Yale’s fleet of lawnmowers, hedge trimmers and chainsaws are buzzing into the environmentally conscious 21st century as the Office of Facilities works to replace diesel-powered equipment with battery-powered alternatives by the end of the calendar year.
In 2005, Yale committed to reducing greenhouse gas emissions by 43 percent by 2020. The initiative to replace diesel landscaping equipment with emissions-free electric equipment is driven in part by Landscaping Supervisor Joseph Signore and began about a year ago. Since the project began, the Office of Facilities has identified satisfactory electric alternatives to most of their diesel-powered machinery.
“The guys came in, and they were just like, ‘This thing just kept cutting,’” said Director of Grounds Maintenance Paul Catalano, referring to new electric hedge trimmers and string trimmers that can cut along three football fields’ worth of fencing on one charge.
At the moment, Yale’s grounds maintenance team is looking into products to replace the University’s diesel-powered mowers and leaf blowers. Catalano said that choosing appropriate replacement machinery requires the team to consider charging systems as well as technical performance because the charging mechanisms for electrical models produced by different companies are not always compatible.
The initiative was met with enthusiasm from the Yale community. All 20 students interviewed by the News said they were supportive of the eco-friendly replacements.
Virginia Chapman, director of the Yale Office of Sustainability, said her office applauds the initiative because it will lead to reduced fossil fuel consumption and have a positive impact on air quality and noise pollution. Skyler Chin ’19, a student on the energy initiatives team of the Yale Sustainability Service Corps, also praised the University for attempting to improve air quality and energy efficiency.

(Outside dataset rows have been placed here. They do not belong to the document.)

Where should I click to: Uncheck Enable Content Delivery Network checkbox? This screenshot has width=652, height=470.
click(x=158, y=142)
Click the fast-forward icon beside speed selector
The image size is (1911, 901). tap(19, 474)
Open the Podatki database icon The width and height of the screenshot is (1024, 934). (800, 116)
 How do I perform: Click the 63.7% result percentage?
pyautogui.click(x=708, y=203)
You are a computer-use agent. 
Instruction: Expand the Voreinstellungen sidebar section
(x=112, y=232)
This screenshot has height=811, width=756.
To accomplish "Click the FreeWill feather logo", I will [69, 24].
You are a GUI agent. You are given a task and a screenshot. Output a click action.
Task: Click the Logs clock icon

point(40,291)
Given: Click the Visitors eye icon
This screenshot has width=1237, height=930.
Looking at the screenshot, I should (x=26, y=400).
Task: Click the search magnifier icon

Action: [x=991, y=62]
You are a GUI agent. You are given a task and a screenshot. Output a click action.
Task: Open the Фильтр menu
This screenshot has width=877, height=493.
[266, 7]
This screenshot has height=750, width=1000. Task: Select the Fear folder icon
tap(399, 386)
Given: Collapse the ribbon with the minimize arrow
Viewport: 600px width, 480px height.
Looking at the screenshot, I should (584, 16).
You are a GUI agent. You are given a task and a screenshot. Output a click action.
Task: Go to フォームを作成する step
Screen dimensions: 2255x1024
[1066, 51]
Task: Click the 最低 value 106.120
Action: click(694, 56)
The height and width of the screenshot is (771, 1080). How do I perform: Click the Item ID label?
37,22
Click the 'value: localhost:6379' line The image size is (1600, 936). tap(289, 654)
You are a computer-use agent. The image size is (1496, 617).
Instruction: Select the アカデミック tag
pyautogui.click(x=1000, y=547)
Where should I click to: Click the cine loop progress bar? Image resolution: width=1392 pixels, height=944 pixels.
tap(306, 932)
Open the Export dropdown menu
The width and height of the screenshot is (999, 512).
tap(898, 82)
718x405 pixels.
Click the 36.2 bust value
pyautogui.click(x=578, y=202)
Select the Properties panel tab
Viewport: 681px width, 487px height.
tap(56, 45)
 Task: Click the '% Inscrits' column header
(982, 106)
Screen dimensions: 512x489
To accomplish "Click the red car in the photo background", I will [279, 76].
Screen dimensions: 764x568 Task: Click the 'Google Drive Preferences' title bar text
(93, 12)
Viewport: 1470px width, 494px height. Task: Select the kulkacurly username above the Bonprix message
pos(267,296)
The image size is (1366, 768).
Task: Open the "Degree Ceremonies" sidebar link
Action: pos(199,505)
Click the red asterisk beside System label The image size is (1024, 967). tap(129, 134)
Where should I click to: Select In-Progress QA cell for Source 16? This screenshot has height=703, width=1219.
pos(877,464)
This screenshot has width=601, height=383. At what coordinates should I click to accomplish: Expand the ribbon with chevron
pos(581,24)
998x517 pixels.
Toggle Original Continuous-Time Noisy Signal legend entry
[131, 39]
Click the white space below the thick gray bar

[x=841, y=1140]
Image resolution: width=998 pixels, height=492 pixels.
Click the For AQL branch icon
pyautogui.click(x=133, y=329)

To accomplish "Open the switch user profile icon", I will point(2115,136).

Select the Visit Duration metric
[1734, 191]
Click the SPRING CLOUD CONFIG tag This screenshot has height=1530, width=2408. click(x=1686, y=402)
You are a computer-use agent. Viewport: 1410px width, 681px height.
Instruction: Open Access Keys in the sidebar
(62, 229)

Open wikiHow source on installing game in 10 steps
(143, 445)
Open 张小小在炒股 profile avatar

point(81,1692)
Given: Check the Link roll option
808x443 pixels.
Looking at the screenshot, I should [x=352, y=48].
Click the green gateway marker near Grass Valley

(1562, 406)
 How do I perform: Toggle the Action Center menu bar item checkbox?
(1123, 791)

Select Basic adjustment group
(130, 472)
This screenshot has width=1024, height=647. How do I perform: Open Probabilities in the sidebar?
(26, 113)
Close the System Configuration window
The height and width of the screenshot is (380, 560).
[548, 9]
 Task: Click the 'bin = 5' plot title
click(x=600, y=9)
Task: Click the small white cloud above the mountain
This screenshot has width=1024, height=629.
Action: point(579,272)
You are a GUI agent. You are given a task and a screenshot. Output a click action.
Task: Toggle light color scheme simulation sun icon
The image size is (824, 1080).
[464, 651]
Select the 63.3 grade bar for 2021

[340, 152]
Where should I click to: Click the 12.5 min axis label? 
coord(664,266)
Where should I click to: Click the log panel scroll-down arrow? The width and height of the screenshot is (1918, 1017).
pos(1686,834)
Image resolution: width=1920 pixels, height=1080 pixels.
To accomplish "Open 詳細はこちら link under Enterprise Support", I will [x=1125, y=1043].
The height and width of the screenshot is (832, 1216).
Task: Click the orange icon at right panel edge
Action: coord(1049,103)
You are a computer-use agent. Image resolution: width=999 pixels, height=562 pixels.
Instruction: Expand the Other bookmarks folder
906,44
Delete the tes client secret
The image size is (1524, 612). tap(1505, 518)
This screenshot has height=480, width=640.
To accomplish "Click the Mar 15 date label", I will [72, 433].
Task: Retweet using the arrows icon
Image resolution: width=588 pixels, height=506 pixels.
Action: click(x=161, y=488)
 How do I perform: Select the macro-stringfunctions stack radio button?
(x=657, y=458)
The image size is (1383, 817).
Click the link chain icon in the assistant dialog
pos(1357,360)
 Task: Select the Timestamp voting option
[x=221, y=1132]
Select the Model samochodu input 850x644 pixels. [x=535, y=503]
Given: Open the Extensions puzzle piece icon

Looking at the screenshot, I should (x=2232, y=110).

Grounds Maintenance will foot the bill for the new equipment, which Catalano said can cost as much as 50 percent more than diesel products, but will also eliminate fuel costs in the future. Catalano said he will attend the Green Industry and Equipment Expo in Louisville, Kentucky in mid-October to peruse products before making the final call on which equipment to purchase.
“I’m kind of hoping there’s something else out on the market that I don’t know about which would help us make our final decisions” Catalano said. “When I look at it out at the show, and I put my hands on it and run it, I’ll know if I want it. I’ll know if that’s the right way to go.”
Catalano said that Grounds Maintenance is committed to making its eco-friendly changes foolproof. For instance, the office will not use inverters to charge the machinery, as these require power from trucks in order to work. The office will also ensure that contracted groups that maintain Yale grounds use the same electrical equipment even if this means providing these groups with the new devices. Grounds Maintenance is also playing with the idea of developing a solar-powered charging base for the new equipment, according to Catalano.
“That would be the big home run, to charge a hundred stations by solar,” Catalano said.
Catalano added that Grounds Maintenance plans to hold onto the old diesel-powered machinery rather than put it on the market, as doing so would defeat the purpose of the initiative.
Catalano has worked at Yale for more than 25 years.